## Brano fornito
La vicenda trae origine dalla richiesta di risarcimento del danno avanzata da un lavoratore a seguito di un infarto accusato dopo un diverbio col suo responsabile. Quest’ultimo, di fronte al malore del sottoposto, si opponeva alla chiamata dell’ambulanza e dunque non prestava il dovuto soccorso.
Pertanto il lavoratore, si rivolgeva al Tribunale, chiedendo sia il risarcimento del danno biologico, per le conseguenze dell’infarto, dovute, secondo il ricorrente, al ritardo nei soccorsi; sia il risarcimento del danno alla dignità personale, connesso al comportamento del superiore gerarchico che, opponendosi alla chiamata dell’ambulanza, aveva trattato il lavoratore, di fronte a vari colleghi, alla stregua di un simulatore.

## Dati estratti
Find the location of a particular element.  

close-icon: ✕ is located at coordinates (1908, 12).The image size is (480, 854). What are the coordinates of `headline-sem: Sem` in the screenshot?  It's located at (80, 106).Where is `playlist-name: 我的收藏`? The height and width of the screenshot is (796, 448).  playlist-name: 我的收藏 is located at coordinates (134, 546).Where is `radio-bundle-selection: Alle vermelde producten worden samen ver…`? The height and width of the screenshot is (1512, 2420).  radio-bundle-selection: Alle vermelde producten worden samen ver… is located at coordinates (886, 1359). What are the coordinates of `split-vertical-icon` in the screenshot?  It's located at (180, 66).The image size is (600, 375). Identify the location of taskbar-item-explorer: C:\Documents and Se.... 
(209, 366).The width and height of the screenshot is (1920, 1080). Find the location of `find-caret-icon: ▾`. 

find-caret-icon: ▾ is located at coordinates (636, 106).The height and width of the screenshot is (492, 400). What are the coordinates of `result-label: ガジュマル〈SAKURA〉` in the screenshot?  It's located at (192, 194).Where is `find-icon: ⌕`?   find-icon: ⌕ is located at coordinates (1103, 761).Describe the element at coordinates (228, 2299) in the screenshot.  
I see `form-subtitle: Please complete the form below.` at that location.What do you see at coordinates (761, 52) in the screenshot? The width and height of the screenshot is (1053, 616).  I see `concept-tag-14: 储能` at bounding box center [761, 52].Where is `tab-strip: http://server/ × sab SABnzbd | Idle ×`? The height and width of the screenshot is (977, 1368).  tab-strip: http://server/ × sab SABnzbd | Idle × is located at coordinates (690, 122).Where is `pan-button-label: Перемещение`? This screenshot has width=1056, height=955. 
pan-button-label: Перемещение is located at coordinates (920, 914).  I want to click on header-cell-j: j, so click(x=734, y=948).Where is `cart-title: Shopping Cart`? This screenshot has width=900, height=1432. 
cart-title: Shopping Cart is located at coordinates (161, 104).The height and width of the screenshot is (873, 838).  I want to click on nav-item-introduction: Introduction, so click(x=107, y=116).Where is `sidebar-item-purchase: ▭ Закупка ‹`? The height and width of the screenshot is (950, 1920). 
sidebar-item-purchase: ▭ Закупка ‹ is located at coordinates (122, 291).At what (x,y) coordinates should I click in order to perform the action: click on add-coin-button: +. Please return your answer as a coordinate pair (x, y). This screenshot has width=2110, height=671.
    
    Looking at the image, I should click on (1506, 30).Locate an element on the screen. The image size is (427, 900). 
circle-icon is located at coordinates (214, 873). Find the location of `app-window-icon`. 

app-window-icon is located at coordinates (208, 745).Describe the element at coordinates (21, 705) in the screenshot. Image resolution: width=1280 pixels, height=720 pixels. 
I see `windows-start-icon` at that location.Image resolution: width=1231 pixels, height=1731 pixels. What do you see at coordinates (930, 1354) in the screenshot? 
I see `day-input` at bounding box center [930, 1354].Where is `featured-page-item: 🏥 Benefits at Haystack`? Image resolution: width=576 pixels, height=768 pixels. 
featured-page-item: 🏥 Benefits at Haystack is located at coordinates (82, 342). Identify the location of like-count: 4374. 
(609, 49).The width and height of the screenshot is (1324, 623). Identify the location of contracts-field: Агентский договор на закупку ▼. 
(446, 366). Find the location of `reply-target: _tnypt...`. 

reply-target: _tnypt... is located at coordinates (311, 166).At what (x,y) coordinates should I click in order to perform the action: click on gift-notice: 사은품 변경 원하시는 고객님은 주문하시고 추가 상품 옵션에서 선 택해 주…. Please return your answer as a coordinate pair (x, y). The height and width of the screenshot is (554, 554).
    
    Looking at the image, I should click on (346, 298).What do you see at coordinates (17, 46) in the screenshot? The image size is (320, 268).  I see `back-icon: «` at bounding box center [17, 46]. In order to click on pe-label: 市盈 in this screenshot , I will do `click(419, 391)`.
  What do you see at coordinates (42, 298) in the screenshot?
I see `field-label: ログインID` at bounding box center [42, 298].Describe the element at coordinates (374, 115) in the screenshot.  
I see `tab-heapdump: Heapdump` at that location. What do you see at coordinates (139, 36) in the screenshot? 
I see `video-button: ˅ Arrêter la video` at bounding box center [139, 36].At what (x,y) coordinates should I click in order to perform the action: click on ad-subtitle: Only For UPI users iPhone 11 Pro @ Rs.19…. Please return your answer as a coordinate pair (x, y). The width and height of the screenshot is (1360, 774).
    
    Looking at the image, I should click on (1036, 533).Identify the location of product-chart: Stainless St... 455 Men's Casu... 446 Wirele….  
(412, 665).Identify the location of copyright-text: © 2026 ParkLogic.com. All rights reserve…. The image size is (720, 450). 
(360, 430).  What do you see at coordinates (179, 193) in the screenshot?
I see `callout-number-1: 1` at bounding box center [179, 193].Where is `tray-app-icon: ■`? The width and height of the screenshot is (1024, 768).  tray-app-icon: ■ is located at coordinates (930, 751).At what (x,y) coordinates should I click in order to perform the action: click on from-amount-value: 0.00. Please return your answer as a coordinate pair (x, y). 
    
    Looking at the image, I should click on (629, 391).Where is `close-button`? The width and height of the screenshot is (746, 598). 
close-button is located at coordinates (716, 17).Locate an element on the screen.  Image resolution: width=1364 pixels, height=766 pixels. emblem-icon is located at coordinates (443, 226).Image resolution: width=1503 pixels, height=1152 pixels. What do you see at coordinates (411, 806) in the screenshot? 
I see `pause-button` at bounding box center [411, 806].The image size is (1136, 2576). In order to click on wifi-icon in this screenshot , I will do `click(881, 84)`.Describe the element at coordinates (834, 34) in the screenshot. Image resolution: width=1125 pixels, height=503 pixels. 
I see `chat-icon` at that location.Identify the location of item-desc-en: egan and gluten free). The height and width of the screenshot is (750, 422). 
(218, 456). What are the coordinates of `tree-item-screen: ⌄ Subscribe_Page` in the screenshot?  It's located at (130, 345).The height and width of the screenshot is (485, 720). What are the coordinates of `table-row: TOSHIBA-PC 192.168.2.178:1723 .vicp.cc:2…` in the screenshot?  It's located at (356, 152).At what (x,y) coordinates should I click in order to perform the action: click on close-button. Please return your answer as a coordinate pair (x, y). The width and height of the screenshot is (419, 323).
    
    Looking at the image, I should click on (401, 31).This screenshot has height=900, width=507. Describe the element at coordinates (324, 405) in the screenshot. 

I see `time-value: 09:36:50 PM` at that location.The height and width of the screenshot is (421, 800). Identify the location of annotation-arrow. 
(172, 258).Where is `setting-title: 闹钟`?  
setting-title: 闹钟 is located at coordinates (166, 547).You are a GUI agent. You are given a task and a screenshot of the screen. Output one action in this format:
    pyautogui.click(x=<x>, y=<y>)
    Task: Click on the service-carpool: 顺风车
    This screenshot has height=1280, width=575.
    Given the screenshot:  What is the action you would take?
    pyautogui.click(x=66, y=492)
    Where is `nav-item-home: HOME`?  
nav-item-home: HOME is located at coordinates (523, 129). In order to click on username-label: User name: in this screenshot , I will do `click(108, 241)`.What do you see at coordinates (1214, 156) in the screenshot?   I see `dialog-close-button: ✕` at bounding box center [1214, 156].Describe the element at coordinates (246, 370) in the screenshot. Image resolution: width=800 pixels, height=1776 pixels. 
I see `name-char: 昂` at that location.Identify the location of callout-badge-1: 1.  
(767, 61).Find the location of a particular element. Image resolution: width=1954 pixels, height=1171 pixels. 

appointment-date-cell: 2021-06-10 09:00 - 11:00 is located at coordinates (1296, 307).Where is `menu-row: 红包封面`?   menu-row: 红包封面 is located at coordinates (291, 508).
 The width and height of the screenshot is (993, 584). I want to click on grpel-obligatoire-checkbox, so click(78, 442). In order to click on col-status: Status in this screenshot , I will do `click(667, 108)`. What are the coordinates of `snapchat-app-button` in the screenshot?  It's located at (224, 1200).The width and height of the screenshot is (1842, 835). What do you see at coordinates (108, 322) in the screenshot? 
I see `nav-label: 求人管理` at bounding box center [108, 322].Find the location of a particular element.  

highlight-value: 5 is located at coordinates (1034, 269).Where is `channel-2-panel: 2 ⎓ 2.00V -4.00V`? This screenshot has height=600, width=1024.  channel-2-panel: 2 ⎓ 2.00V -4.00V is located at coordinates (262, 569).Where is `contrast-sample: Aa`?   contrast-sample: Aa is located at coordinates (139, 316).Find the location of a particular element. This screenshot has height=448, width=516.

## Compito 1
Traduci in inglese questa frase del brano: "La vicenda trae origine dalla richiesta di risarcimento del danno avanzata da un lavoratore a seguito di un infarto accusato dopo un diverbio col suo responsabile."
## Compito 2
Secondo il brano, davanti a chi il superiore gerarchico aveva trattato il lavoratore come un simulatore?
Per rispondere serve soltanto il brano.

## Soluzione 1
The case originates from a claim for damages brought by a worker following a heart attack suffered after an argument with his supervisor.

## Soluzione 2
Davanti a vari colleghi.